Appellate Division of the Supreme Court of New York, Third Department
May 2, 1906
112 App. Div. 783 (N.Y. App. Div. 1906)

Opinion

May 2, 1906.

Lewis E. Carr, for the appellant.

Harry S. Sleicher [ John B. Holmes of counsel], for the respondent.


The defendant operates a railroad running from Binghamton to Albany through the village of Oneonta, in this State. The depot and platform at Oneonta is practically on a level with the tracks, and opposite such depot are four tracks. The one next to the depot platform, numbered 1, is used as a switch track and is about thirty feet distant therefrom. The next two tracks, numbered 2 and 3, are the main line tracks, and the next track, numbered 4, is used for another switch. In taking any train at this station passengers must step from the platform of the depot onto the ground — but a slight step down — then on the ground for about thirty feet to track No. 1, and then across it to No. 2, or 3, on which the passenger train stands.
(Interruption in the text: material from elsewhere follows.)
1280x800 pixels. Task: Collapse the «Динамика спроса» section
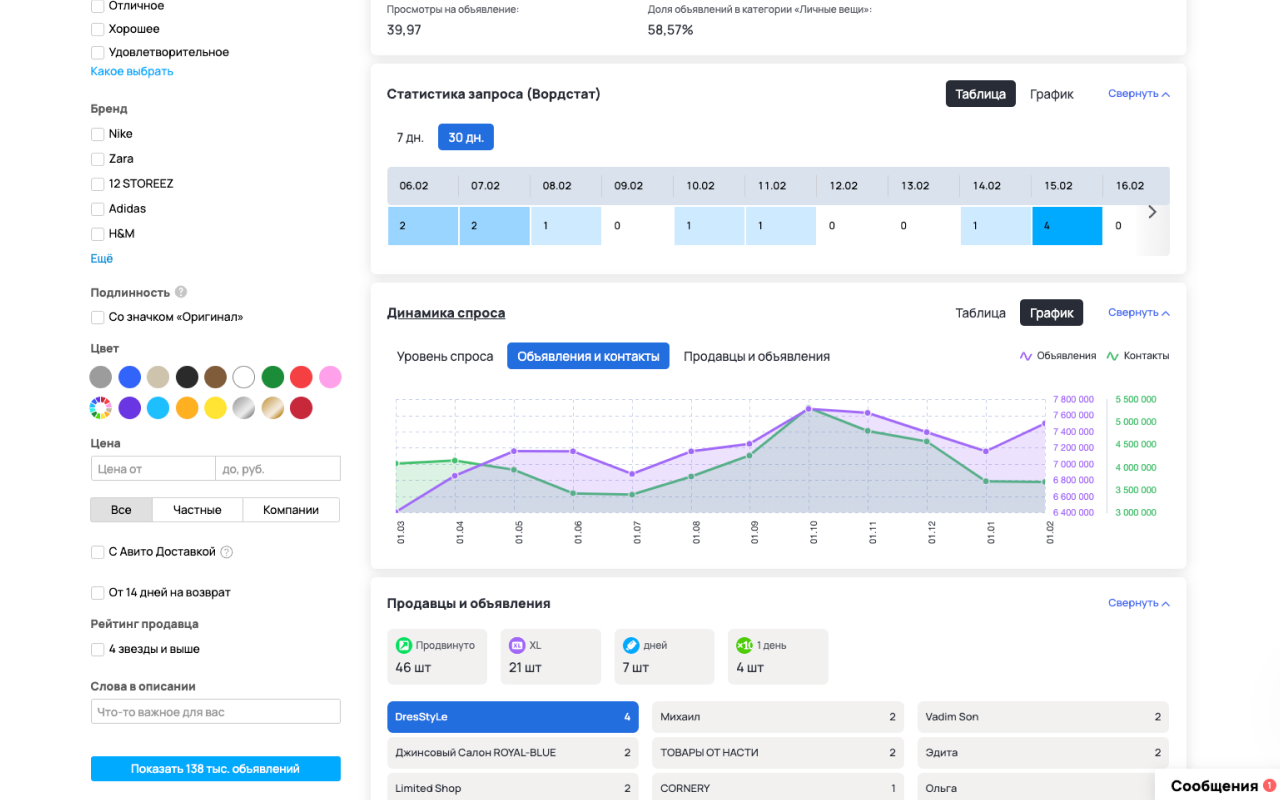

On the 22d day of September, 1900, the plaintiff's intestate came to the depot at Oneonta, entered it on the side farthest from the tracks, passed directly through and went out upon the platform. He there found freight cars occupying track No. 1 and extending thereon the whole length of the depot, and which would effectually block the way from the platform to the main line tracks, but that a space about five feet in width existed between two of such freight cars. Through this space of five feet, which was somewhat east of the easterly door of the depot, the deceased attempted to pass over track No. 1. Just as he reached the middle of that track the engine that was attached to the westerly end of such freight cars backed up, the opening was thereby closed and the deceased was caught between the cars and killed. On track No. 4 a number of passenger cars and a baggage car were standing, the baggage car being at the westerly or Binghamton end of such train. No engine was attached thereto, and such cars were not made up into a train and ready to start, but were stored there as upon a switch. Such cars were intended to be taken out as an accommodation train west to Binghamton at eleven o'clock in the forenoon. A train, No. 2, from Binghamton to Albany was, by its regular and advertised time, due to arrive at Oneonta every day at ten-five and leave at ten-ten in the forenoon; and the plaintiff claims that the deceased, whose home was in Troy, N.Y., went to that depot intending to take such ten-ten train on his way home. The train which stood on track 4 arrived from Albany that morning at ten-five on track No. 2, discharged its passengers, and then backed over onto No. 4, and was there waiting until eleven A.M. to further proceed as the accommodation to Binghamton above referred to.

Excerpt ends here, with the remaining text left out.